** Start RECORDS SUPPLIED **

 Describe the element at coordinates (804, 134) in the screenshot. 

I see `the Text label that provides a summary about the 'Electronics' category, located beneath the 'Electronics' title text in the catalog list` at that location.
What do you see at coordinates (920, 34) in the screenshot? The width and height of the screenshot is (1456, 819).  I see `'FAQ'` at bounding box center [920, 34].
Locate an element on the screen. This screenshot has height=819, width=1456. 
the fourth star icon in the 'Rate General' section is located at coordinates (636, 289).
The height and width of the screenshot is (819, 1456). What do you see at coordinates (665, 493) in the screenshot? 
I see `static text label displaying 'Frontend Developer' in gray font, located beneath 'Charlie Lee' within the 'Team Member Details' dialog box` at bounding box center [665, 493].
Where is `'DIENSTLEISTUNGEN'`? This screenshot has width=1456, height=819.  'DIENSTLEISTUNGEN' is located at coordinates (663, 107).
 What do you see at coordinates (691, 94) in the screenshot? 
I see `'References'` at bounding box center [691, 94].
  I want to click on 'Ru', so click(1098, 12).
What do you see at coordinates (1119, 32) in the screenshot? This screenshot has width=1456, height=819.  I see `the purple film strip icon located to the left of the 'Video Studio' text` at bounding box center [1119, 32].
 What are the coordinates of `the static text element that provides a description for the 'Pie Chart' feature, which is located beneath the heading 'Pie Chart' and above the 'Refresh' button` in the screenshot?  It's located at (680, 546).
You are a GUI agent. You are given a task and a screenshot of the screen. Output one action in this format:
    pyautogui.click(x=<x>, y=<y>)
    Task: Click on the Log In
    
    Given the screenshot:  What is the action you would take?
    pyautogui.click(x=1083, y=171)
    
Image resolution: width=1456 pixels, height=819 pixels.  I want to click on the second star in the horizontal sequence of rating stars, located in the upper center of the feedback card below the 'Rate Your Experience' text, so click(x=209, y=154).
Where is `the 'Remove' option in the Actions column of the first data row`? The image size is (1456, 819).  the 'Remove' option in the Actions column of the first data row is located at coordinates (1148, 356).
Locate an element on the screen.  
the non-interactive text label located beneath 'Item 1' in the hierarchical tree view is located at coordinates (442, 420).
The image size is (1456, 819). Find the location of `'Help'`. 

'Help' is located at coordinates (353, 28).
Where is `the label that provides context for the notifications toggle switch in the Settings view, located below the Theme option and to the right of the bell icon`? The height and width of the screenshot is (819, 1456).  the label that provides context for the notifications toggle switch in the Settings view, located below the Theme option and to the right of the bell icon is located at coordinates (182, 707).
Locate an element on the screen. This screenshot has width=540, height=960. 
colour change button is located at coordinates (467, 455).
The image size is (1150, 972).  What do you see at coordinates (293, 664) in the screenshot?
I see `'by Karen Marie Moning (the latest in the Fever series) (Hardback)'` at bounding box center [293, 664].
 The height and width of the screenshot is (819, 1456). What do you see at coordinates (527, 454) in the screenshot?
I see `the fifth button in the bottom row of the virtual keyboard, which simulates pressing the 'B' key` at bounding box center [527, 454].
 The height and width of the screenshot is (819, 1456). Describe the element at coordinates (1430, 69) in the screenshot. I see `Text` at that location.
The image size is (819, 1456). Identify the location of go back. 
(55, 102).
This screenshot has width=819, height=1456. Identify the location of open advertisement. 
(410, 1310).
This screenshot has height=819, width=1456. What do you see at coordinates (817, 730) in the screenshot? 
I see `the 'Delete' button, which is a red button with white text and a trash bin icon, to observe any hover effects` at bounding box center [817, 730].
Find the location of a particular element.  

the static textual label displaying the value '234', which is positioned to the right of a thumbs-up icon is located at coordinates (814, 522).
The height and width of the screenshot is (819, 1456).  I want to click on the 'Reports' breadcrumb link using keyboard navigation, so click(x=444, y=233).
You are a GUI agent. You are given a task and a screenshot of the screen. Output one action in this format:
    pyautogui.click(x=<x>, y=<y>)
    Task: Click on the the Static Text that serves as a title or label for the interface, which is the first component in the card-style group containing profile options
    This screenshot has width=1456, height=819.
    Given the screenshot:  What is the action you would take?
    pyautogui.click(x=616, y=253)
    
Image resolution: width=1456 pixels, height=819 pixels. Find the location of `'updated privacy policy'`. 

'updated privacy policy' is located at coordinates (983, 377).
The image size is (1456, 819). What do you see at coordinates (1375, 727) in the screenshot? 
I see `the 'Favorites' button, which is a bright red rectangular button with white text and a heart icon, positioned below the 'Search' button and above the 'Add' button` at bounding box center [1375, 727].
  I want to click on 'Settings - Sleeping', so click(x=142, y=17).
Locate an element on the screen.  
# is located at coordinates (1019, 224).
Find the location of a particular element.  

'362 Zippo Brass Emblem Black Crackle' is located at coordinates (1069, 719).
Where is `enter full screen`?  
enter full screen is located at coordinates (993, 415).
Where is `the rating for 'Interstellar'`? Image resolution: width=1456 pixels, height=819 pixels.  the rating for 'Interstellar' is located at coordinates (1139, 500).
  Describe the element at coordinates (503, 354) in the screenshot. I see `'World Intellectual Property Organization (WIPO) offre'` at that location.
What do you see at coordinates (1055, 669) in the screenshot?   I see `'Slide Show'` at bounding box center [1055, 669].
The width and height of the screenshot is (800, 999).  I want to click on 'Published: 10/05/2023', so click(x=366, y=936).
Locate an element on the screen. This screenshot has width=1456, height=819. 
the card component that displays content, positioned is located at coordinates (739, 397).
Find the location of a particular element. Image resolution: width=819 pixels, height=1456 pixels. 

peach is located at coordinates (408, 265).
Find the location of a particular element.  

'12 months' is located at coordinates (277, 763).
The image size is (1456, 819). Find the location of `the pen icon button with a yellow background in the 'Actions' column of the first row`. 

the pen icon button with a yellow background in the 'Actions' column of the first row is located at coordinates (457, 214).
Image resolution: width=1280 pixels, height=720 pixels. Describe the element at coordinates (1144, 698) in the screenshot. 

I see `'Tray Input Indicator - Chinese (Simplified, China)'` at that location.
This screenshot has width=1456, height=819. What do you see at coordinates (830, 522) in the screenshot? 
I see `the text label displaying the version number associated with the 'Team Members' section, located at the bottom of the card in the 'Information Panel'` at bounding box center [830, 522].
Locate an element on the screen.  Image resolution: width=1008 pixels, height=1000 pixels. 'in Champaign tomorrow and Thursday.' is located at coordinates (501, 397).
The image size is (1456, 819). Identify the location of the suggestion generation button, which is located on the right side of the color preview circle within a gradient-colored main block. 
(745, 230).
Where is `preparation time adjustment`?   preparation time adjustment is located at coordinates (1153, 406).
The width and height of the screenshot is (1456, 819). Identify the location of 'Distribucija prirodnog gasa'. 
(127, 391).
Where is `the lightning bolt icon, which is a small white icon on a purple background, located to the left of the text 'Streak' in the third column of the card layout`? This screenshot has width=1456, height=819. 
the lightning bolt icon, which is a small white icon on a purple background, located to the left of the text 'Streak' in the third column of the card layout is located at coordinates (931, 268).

** End RECORDS SUPPLIED **

[THE TASK] Can you rewrite all the records above so that "Where is" becomes "Where can I find" everywhere, with nothing else changed?

[ANSWER FOR THIS EXERCISE]
 Describe the element at coordinates (804, 134) in the screenshot. 

I see `the Text label that provides a summary about the 'Electronics' category, located beneath the 'Electronics' title text in the catalog list` at that location.
What do you see at coordinates (920, 34) in the screenshot? The width and height of the screenshot is (1456, 819).  I see `'FAQ'` at bounding box center [920, 34].
Locate an element on the screen. This screenshot has height=819, width=1456. 
the fourth star icon in the 'Rate General' section is located at coordinates (636, 289).
The height and width of the screenshot is (819, 1456). What do you see at coordinates (665, 493) in the screenshot? 
I see `static text label displaying 'Frontend Developer' in gray font, located beneath 'Charlie Lee' within the 'Team Member Details' dialog box` at bounding box center [665, 493].
Where can I find `'DIENSTLEISTUNGEN'`? This screenshot has width=1456, height=819.  'DIENSTLEISTUNGEN' is located at coordinates (663, 107).
 What do you see at coordinates (691, 94) in the screenshot? 
I see `'References'` at bounding box center [691, 94].
  I want to click on 'Ru', so click(1098, 12).
What do you see at coordinates (1119, 32) in the screenshot? This screenshot has width=1456, height=819.  I see `the purple film strip icon located to the left of the 'Video Studio' text` at bounding box center [1119, 32].
 What are the coordinates of `the static text element that provides a description for the 'Pie Chart' feature, which is located beneath the heading 'Pie Chart' and above the 'Refresh' button` in the screenshot?  It's located at (680, 546).
You are a GUI agent. You are given a task and a screenshot of the screen. Output one action in this format:
    pyautogui.click(x=<x>, y=<y>)
    Task: Click on the Log In
    
    Given the screenshot:  What is the action you would take?
    pyautogui.click(x=1083, y=171)
    
Image resolution: width=1456 pixels, height=819 pixels.  I want to click on the second star in the horizontal sequence of rating stars, located in the upper center of the feedback card below the 'Rate Your Experience' text, so click(x=209, y=154).
Where can I find `the 'Remove' option in the Actions column of the first data row`? The image size is (1456, 819).  the 'Remove' option in the Actions column of the first data row is located at coordinates (1148, 356).
Locate an element on the screen.  
the non-interactive text label located beneath 'Item 1' in the hierarchical tree view is located at coordinates (442, 420).
The image size is (1456, 819). Find the location of `'Help'`. 

'Help' is located at coordinates (353, 28).
Where can I find `the label that provides context for the notifications toggle switch in the Settings view, located below the Theme option and to the right of the bell icon`? The height and width of the screenshot is (819, 1456).  the label that provides context for the notifications toggle switch in the Settings view, located below the Theme option and to the right of the bell icon is located at coordinates (182, 707).
Locate an element on the screen. This screenshot has width=540, height=960. 
colour change button is located at coordinates (467, 455).
The image size is (1150, 972).  What do you see at coordinates (293, 664) in the screenshot?
I see `'by Karen Marie Moning (the latest in the Fever series) (Hardback)'` at bounding box center [293, 664].
 The height and width of the screenshot is (819, 1456). What do you see at coordinates (527, 454) in the screenshot?
I see `the fifth button in the bottom row of the virtual keyboard, which simulates pressing the 'B' key` at bounding box center [527, 454].
 The height and width of the screenshot is (819, 1456). Describe the element at coordinates (1430, 69) in the screenshot. I see `Text` at that location.
The image size is (819, 1456). Identify the location of go back. 
(55, 102).
This screenshot has width=819, height=1456. Identify the location of open advertisement. 
(410, 1310).
This screenshot has height=819, width=1456. What do you see at coordinates (817, 730) in the screenshot? 
I see `the 'Delete' button, which is a red button with white text and a trash bin icon, to observe any hover effects` at bounding box center [817, 730].
Find the location of a particular element.  

the static textual label displaying the value '234', which is positioned to the right of a thumbs-up icon is located at coordinates (814, 522).
The height and width of the screenshot is (819, 1456).  I want to click on the 'Reports' breadcrumb link using keyboard navigation, so click(x=444, y=233).
You are a GUI agent. You are given a task and a screenshot of the screen. Output one action in this format:
    pyautogui.click(x=<x>, y=<y>)
    Task: Click on the the Static Text that serves as a title or label for the interface, which is the first component in the card-style group containing profile options
    This screenshot has width=1456, height=819.
    Given the screenshot:  What is the action you would take?
    pyautogui.click(x=616, y=253)
    
Image resolution: width=1456 pixels, height=819 pixels. Find the location of `'updated privacy policy'`. 

'updated privacy policy' is located at coordinates (983, 377).
The image size is (1456, 819). What do you see at coordinates (1375, 727) in the screenshot? 
I see `the 'Favorites' button, which is a bright red rectangular button with white text and a heart icon, positioned below the 'Search' button and above the 'Add' button` at bounding box center [1375, 727].
  I want to click on 'Settings - Sleeping', so click(x=142, y=17).
Locate an element on the screen.  
# is located at coordinates (1019, 224).
Find the location of a particular element.  

'362 Zippo Brass Emblem Black Crackle' is located at coordinates (1069, 719).
Where can I find `enter full screen`?  
enter full screen is located at coordinates (993, 415).
Where can I find `the rating for 'Interstellar'`? Image resolution: width=1456 pixels, height=819 pixels.  the rating for 'Interstellar' is located at coordinates (1139, 500).
  Describe the element at coordinates (503, 354) in the screenshot. I see `'World Intellectual Property Organization (WIPO) offre'` at that location.
What do you see at coordinates (1055, 669) in the screenshot?   I see `'Slide Show'` at bounding box center [1055, 669].
The width and height of the screenshot is (800, 999).  I want to click on 'Published: 10/05/2023', so click(x=366, y=936).
Locate an element on the screen. This screenshot has width=1456, height=819. 
the card component that displays content, positioned is located at coordinates (739, 397).
Find the location of a particular element. Image resolution: width=819 pixels, height=1456 pixels. 

peach is located at coordinates (408, 265).
Find the location of a particular element.  

'12 months' is located at coordinates (277, 763).
The image size is (1456, 819). Find the location of `the pen icon button with a yellow background in the 'Actions' column of the first row`. 

the pen icon button with a yellow background in the 'Actions' column of the first row is located at coordinates (457, 214).
Image resolution: width=1280 pixels, height=720 pixels. Describe the element at coordinates (1144, 698) in the screenshot. 

I see `'Tray Input Indicator - Chinese (Simplified, China)'` at that location.
This screenshot has width=1456, height=819. What do you see at coordinates (830, 522) in the screenshot? 
I see `the text label displaying the version number associated with the 'Team Members' section, located at the bottom of the card in the 'Information Panel'` at bounding box center [830, 522].
Locate an element on the screen.  Image resolution: width=1008 pixels, height=1000 pixels. 'in Champaign tomorrow and Thursday.' is located at coordinates (501, 397).
The image size is (1456, 819). Identify the location of the suggestion generation button, which is located on the right side of the color preview circle within a gradient-colored main block. 
(745, 230).
Where can I find `preparation time adjustment`?   preparation time adjustment is located at coordinates (1153, 406).
The width and height of the screenshot is (1456, 819). Identify the location of 'Distribucija prirodnog gasa'. 
(127, 391).
Where can I find `the lightning bolt icon, which is a small white icon on a purple background, located to the left of the text 'Streak' in the third column of the card layout`? This screenshot has width=1456, height=819. 
the lightning bolt icon, which is a small white icon on a purple background, located to the left of the text 'Streak' in the third column of the card layout is located at coordinates (931, 268).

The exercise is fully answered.